Cemaat ve toplumsal algı
- GİRİŞ11.12.2013 08:58
- GÜNCELLEME11.12.2013 08:58
Ama kendisini ve hizmetlerini çok eskilerden bilir duyar, takip ederdim. Rahmetli babam İzmir Müftüsü iken Hocaefendi de İzmir'de vaaz veriyordu. Babamın yakın dostu Merhum Yaşar Tunagör Hoca'dan dolayı da aralarında bir hukuk vardı. Ve bu nedenle biz Onu hep hoca amca olarak gördük.
Çocuklarım Cemaate ait okullarda okudu. O okullarda aldıkları eğitimden ve başarılardan dolayı hocalarına hep duacı olmuşumdur. Allah kendilerinden ve bu kurumları bize kazandıranlardan razı olsun.
Cemaat ile organik bir bağım olmadı. Ama hem bürokratik hayatımda, hem de siyasi hayatta hep bu cemaat ile ilgili hizmetlerden dolayı soruşturmalar geçirdim, saldırı ve medyatik linç kampanyalarına muhatap olduk.
Sayın Vehbi Dinçerler'in MEB olduğu dönemde TTK Yayın Kültür dairesi ve Yayımlar Genel Müdürlüğü görevlerinde bulundum. Bu dönemde ‘Sızıntı Dergisi' imzam ile okullara tavsiye edildi. Bu tavsiye kararı MEB Tebliğler Dergisinde yayımlandı. Ardından da merhum M.Zahit Kutku Hz.lerinin eserleri okullara aynı şekilde imzam ile tavsiye edildi. Cumhuriyet Gazetesi :' Sızıntı okullara nasıl sızdı' başlığı ile bir haber yayımladı. Ardından İlhan Selçuk ve İlhami Soysal köşelerinde saldırıya geçtiler. Hakkımda soruşturma açıldı. Dönemin Cumhurbaşkanı Kenan Evren olaya müdahale etti. Ardından Uğur Mumcu, Cumhuriyette tefrika etmeye başladığı ‘Rabıta' konulu yazı dizisinde İslamcı hareketi kendince değerlendirirken : ‘ Bu kadronun en önemli kilit taşlarından biri olan Ömer Vehbi Hatipoğlu ‘ ifadesi ile beni hedef tahtasına oturttu. Tam da bu sırada bakan Vehbi Dinçerler görevden alındı ve Metin Emiroğlu Milli Eğitim bakanı oldu. Emiroğlu benden Sızıntı ve Kutku Hz.lerinin kitaplarının tavsiye kararlarının kaldırılarak okullara sokulmasının engellenmesini talep etti. Bu istekleri ret ettiğim için de kapıştık.

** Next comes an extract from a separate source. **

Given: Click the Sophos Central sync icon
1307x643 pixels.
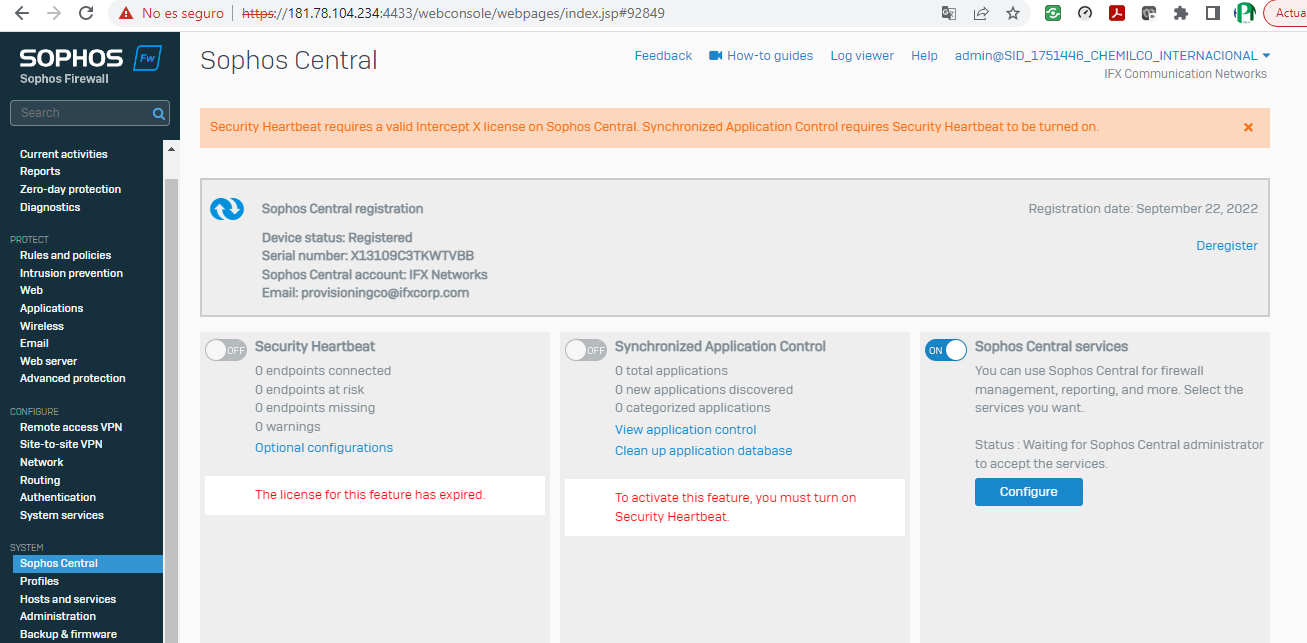Looking at the screenshot, I should (x=227, y=209).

Sızıntı Dergisi'nin tavsiyesi ile başlayan süreç nihayet Genel Müdürlükten ve memuriyetten istifam ile sonuçlandı. Bütün bunlar yaşanırken Cemaatten hiçbir Allahın kulu arayıp geçmiş olsun deme gereği bile duymadı. Görevden ayrılıp işsiz-güçsüz sokakta kaldığım zamanda bile sadece Erbakan Hoca aradı ve tek cümle ile :'Ömer Vehbi gazan mübarek olsun .' dedi.
Erbakan Hoca'nın Başbakanlığı döneminde Meclis Milli Eğitim Komisyonu Başkan Vekili idim. Komisyon Başkanı sayın Tayyar Altıkulaç idi. Erbakan Hoca bizi yanına çağırdı ve ‘Fatih Üniversitesinin Kuruluş Kanununun Komisyondan geçirilerek Genel Kurula getirilmesi talimatını verdi. Bu kanunun görüşüleceği gün Sayın Altıkulaç mazeret beyan ederek toplantıya katılmadı. Komisyon Başkanlığı görevi bana kalmıştı. Çok sert tartışmaların geçtiği toplantıda oylamaya geçtim ve kanun teklifini Genel Kurula indirme kararı almış olduk. Tabi ardından kıyametler koptu. Benim işi oldu bittiye getirerek muhalefet vekillerinin tam kadro hazır bulunmadığı bir zamanı kollayarak oylama yaptığım iddia edildi. Saldırı ve tehditler sürgit devam ederken yasa görüşüldü ve Fatih Üniversitesinin kuruluş Kanunu onaylanmış oldu. Bu süreçte Erbakan Hoca'nın hizmet ile ilgili çırpınışlarını hatırladıkça, 28 Şubat sürecinde O'na karşı takınılan tavrın ne büyük vefasızlık olduğunu hep düşünmüşümdür.
******
Bütün bu açıklamaları neden yaptığıma gelince ; ben ve benim gibi yüzlerce Müslüman bürokrat ve siyasetçinin bu Cemaat'in hizmetlerini sürdürebilmesi , güçlenmesi için ellerinden gelen gayreti gösterdiklerini, bundan dolayı saldırı ve iftiralara maruz kaldıklarını, yani dost olduklarını hatırlatmak istedim. Zor zamanlarda yalnızca imanımızın gereği olarak bizler destek verdik. Bir iman ve Kur'an hizmeti olarak bu desteği vermeyi dinimizin gereği olarak gördük. Bu destek nedeni ile de hiçbir karşılık talep etmedik. Destek verdik diye şov da yapmadık. Allah için yapılan hizmetin, uğranılan haksızlık ve zulümün günahlarımıza kefaret olmasını Allah'tan niyaz ettik.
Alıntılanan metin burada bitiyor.